There is work to be done, and as mentioned at the outset: “many hands make Light work”. The present has birthed a new kind of ‘social innovation’ . In the guideline to this mission it is clearly stated that the wheel, printing press, and internet are all social innovations. These things have something else in common also. They increase the connected nodes of a conscious system that evolves by the constant exchange and modification of information. Our power to, and rate of change will be in proportion to our utility of this ‘information’. With the wheel people could travel faster to exchange goods, services, teaching, information. With the printing press this capacity scaled up a level birthing the rennaissance and the individualised and individuating human consciousness, the micro-daddy of scientific materialism. Now with the internet our capacity to exchange information has been scaled up to a degree synonymous with the birth of language. Change is accelerating as we connect and share our information. The old power structures of hierarchy, firmly established upon the temple of individuation, specialization, and singular concentration have found their position suddenly threatened…worse, the empire is crumbling. The misunderstanding of the purpose and function of individuation born of the scientific method, mechanised by the industrial/technological capacities that ensued, and birthing ‘mother’ of the misconcpetion of the accumulatory libertarian has come full circle in the rebirth of a homo-globalis. “The internet is here”.

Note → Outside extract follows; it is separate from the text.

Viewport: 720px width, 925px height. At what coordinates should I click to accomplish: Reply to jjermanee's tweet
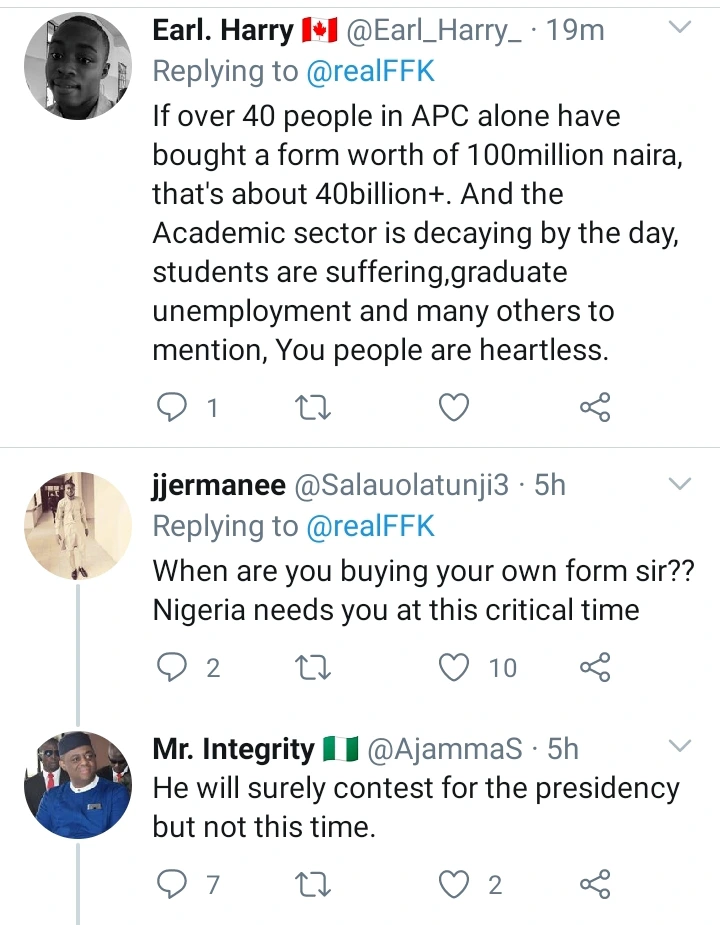[172, 667]
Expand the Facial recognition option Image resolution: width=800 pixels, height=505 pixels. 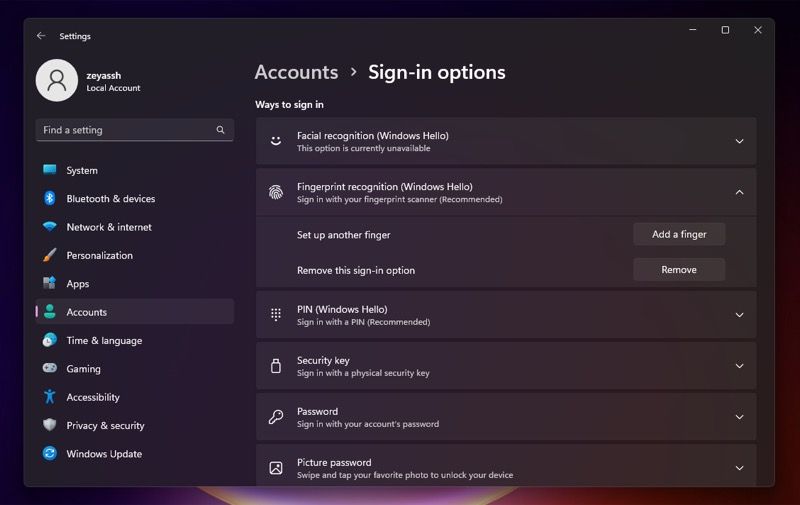pyautogui.click(x=739, y=141)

In Ireland it is difficult to approach the old worldview holders with the message of the new. Generations of education at the abusive hands of the Roman Catholic Institution has all but utterly destroyed the viability of a sense of entitlement in our society. Clear ideas are judged and suppressed before given space and time to blossom. This creates problems. The doors of our youth café ‘The Spot’ opened last december. We had formed an unholy alliance with Foróige, a national youth organization famous for their understated association with the RCI (see above) in Ireland. We had the local support, this much was clear, 1500 people joined the facebook page that started the response action within one week…and this of a town of 4500 people. We needed a building, and Foróige also wanted to relocate from their space in the town which was set up to run the Garda Sub Project where Foróige work with young offenders in the town. Our fledgeling orgnization, without viable entitlement of its own, took legitimization by this association to an established institution. We organized funding from the Offaly enterprise board. On the condition of raising 25% we would be funded the remainder of the complete sum. Under the auspices of working for the community, to create a better situation for the youth community there we raised 12,500€ in a short time and filed application to the enterprise board. On receipt of funding we completed renovations and moved into the property.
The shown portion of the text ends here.